Background: Immunotherapeutic strategies have improved outcomes in high-risk neuroblastoma; however a major challenge remains in identifying cell surface molecules that meet the criteria for modern immune-based therapies.
Methods: Potential cell surface immunotherapeutic targets were identified by comparing high-risk neuroblastoma (N=126 primary tumors) and normal tissue RNA sequencing data (GTEx; N=25 normal tissues, 1-313 replicates/tissue). Genes were filtered by cell surface prediction, absolute RNA expression, and tumor DNA copy number. Candidate gene protein expression and cellular localization were confirmed in neuroblastoma primary tumors, patient-derived xenografts (PDXs), and cell lines. Genes were further surveyed for MYCN-mediated transcriptional control with chromatin immunoprecipitation (ChIP) sequencing. Finally, neuroblastoma cell lines were subjected to candidate gene gain and loss of function studies.

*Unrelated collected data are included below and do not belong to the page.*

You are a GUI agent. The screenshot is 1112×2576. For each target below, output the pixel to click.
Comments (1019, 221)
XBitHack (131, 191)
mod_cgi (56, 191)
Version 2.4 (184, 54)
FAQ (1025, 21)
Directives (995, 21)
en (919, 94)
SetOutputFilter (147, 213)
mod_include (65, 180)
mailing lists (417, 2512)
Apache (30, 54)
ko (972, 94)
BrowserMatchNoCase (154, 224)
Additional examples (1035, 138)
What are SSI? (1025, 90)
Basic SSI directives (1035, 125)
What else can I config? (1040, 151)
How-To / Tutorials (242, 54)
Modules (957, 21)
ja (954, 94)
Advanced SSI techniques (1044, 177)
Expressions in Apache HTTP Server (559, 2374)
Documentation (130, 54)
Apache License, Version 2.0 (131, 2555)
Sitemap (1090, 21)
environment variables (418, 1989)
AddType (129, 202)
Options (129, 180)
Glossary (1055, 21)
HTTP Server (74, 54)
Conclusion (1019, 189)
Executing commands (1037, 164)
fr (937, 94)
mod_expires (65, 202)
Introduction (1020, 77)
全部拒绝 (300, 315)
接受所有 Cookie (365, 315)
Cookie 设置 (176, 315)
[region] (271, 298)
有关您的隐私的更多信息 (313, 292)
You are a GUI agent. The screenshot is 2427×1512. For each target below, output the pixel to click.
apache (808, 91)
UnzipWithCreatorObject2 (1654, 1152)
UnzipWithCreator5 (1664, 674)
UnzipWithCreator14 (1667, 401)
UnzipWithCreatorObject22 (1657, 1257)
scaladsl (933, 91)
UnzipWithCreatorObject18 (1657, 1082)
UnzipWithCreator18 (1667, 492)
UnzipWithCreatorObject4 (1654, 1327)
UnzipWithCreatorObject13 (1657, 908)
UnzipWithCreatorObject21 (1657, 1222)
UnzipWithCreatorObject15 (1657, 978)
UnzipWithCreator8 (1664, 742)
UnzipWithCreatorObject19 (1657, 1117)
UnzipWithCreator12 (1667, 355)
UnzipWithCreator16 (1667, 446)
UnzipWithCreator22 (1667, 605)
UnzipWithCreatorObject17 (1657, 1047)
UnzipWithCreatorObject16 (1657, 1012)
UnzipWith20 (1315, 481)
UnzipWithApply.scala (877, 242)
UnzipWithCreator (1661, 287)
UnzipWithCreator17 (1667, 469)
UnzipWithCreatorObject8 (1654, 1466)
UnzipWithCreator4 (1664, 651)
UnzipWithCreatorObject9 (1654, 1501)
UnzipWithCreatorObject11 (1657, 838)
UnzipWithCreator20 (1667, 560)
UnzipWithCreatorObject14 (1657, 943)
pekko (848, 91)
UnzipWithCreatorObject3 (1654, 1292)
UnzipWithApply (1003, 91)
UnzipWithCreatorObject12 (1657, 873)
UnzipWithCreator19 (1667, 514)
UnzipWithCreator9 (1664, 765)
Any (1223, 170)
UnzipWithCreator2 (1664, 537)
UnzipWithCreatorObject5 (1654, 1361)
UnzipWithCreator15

Results: The transcriptome-based discovery identified 86 differentially expressed predicted cell surface molecules. We prioritized the GPI-anchored signaling co-receptor glypican-2 (GPC2) for validation given robust differential RNA expression (log-fold change tumor vs. normal tissue = 2.1-8.2; p<3 x 10-10), potential tumor-specific epitope expression, high-level absolute RNA expression (median FPKM=57) and frequent DNA copy number gain (43% of tumors; N=170) associated with higher GPC2 expression (p<0.001). MYCN amplification was also correlated with higher GPC2 expression (p<0.01), MYCN was found to bind the GPC2 promoter by ChIP sequencing, and MYCN depletion resulted in significantly decreased GPC2 expression. Immunoblot, immunofluorescence, immunohistochemistry (IHC), and membrane extraction analysis of primary tumors, PDXs, and cell lines confirmed dense plasma membrane GPC2 expression. IHC analysis of 41 pediatric tissues confirmed very limited normal tissue GPC2 expression. GPC2 depletion in neuroblastoma cell lines (N=12) resulted in significant apoptosis and growth inhibition, and GPC2 forced overexpression significantly increased neuroblastoma cell proliferation. Finally, fully human antibodies specifically targeting neuroblastoma-associated GPC2 were created after identification of specific Fab binders from a phage display antibody library.
Conclusions: GPC2 is a neuroblastoma oncogene and candidate immunotherapeutic target.